A recent McKinsey study, “Technology Trends Outlook 2022,” took a close look at 14 of the most promising technology trends, 9 based on digital and IT technologies and 5 encompassing physical technologies. “[W]hile it remains difficult to predict how technology trends will play out, executives can plan ahead better by tracking the development of new technologies, anticipating how companies might use them, and understanding the factors that affect innovation and adoption.”
The study analyzed each of these technologies trends based on their technical maturity and industry impact in order to identify which trends mattered most to companies. To quantify the overall disruption a trend is likely to cause, the study calculated a momentum score for each technology based on tangible, quantitative metrics, including: publications and patent filings: the leading indicators of research activity and innovation; news mentions and online searches: representing the level of public interest; and amounts and number of companies making private investments: the measures of financial interest.
Net-zero emissions. The road to net-zero emissions has taken an unexpected turn in 2022. Disruptions have intensified. The war in Ukraine has led to energy insecurity, and surging inflation threatens a serious global recession. CEOs face a devilish duality: how to square resilience with net-zero promises. “But there’s some surprisingly good news: the goals of sustainability, economic competitiveness, affordability, and national security dovetail as never before.”
“As net zero has become an organizing principle for business, executives are on the spot to lay out credibly how they will deliver a transition to net zero while building and reinforcing resilience against the certain volatility of ongoing economic and political shocks.” Leaders will have to decide how quickly to drive their sustainability agenda. Some will be tempted to double down on fossil fuels at the expense of emerging renewable technologies.
But, notes McKinsey, the right response to these challenges is to maintain the focus on the long term while adjusting in the face of present conditions. “A resilient stance, being prepared to withstand shocks and poised to accelerate into a changed reality, permits companies to weather not just the current moment but also the future storms that are likely to come their way in a world of rising risks.”
Rebuild the employee experience. The final CEO priority is the need to reengage with their company’s employees, who, in the end, are the people needed to make all priorities happen. There is much to do. “In recent years, the contract with workers has become a little too transactional for anyone’s liking — we pay you, you show up, see you tomorrow. In the wake (we hope) of the COVID-19 pandemic, CEOs need to find a new plane of engagement. Getting the hybrid work model right is one dimension. But a requirement to spend two days in the office, say, is going to get old really fast without some new incentives.
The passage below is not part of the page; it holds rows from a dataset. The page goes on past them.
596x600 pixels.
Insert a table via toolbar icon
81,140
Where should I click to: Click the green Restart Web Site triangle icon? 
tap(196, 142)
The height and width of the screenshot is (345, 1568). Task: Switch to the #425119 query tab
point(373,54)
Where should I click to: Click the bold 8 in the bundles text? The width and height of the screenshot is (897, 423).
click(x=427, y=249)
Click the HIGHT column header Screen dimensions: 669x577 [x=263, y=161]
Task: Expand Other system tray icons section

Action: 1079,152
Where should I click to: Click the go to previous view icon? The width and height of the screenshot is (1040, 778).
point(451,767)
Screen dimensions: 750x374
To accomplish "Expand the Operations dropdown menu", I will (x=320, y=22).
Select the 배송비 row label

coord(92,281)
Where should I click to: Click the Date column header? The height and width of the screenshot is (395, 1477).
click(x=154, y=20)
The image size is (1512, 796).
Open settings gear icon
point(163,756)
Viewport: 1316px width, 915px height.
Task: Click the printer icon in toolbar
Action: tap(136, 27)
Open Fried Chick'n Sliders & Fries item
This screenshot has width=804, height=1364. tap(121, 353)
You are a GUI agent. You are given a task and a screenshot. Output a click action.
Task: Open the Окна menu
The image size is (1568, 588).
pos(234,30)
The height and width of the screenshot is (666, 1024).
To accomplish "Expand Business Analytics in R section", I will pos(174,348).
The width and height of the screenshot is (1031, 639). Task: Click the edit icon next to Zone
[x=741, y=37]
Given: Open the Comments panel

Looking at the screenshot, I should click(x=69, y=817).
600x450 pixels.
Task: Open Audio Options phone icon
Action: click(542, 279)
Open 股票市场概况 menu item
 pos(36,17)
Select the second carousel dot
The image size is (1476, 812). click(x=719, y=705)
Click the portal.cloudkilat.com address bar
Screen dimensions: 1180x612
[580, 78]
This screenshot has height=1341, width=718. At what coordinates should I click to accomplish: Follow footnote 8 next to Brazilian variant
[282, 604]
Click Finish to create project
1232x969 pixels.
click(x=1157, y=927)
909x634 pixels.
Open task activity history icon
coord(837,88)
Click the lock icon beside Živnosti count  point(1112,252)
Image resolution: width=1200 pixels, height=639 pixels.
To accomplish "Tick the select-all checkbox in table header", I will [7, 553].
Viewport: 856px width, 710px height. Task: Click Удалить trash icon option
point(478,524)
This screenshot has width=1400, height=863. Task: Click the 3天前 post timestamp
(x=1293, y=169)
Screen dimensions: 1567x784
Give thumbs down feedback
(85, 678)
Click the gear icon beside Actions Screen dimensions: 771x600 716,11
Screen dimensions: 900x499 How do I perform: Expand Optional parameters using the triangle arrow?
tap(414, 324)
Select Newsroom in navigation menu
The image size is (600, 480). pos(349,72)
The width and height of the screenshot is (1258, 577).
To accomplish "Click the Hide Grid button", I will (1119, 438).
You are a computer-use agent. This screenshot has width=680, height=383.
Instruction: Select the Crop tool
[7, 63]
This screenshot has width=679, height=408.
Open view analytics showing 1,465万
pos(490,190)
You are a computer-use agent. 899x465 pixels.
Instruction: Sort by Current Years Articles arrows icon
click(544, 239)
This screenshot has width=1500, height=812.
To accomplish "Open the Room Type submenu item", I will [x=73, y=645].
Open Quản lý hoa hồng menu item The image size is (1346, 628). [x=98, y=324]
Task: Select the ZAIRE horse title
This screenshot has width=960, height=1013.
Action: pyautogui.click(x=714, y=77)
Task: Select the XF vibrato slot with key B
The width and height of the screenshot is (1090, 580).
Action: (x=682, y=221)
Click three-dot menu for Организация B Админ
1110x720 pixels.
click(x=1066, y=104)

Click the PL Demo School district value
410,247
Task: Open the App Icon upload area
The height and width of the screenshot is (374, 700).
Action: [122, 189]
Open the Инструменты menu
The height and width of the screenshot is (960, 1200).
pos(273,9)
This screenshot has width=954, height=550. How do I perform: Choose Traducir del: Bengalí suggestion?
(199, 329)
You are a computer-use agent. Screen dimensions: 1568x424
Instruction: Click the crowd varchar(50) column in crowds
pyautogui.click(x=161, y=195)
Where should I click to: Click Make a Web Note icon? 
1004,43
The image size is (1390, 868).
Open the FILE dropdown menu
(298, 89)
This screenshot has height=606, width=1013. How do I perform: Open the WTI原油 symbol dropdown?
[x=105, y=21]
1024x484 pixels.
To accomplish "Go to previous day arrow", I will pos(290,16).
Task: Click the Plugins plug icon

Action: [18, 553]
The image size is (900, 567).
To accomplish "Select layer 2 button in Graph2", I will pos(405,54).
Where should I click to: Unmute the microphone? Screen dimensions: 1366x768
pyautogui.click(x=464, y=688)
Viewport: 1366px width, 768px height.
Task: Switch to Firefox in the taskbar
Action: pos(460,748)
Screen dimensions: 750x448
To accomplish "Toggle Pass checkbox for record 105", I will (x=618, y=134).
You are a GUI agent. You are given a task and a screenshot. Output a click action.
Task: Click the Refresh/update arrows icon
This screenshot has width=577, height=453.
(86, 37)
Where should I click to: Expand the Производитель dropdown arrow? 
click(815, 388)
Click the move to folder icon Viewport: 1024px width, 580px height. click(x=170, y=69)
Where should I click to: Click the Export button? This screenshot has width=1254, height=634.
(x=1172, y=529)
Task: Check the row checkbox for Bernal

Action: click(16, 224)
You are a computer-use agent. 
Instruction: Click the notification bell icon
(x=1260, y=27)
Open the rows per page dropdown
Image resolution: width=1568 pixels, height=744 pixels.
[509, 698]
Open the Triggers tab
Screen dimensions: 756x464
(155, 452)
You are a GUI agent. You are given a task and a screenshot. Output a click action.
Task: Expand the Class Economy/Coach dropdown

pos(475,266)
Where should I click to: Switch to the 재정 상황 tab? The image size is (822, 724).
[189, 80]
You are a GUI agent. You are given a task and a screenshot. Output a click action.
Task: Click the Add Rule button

“CEOs need to think hard about the office of the future, a place where workers want to be — to see friends, riff on new ideas, and find enough meaning in their work to get them through the next week of pallid video calls. Do these things well, and you’ll find your retention problems are eased.”
“The CEO is the company’s ultimate strategist,” wrote McKinsey in conclusion. “Less well understood is that she/he is also the ultimate integrator, charged with identifying the issues that span the enterprise and formulating a response that brings all the right resources to bear. To do that well requires a broad range of contradictory perspectives: outside in and inside out; a telescope to see the world and a microscope to break it down; a snapshot view of the immediate issues and a time-lapse series to see into the future.”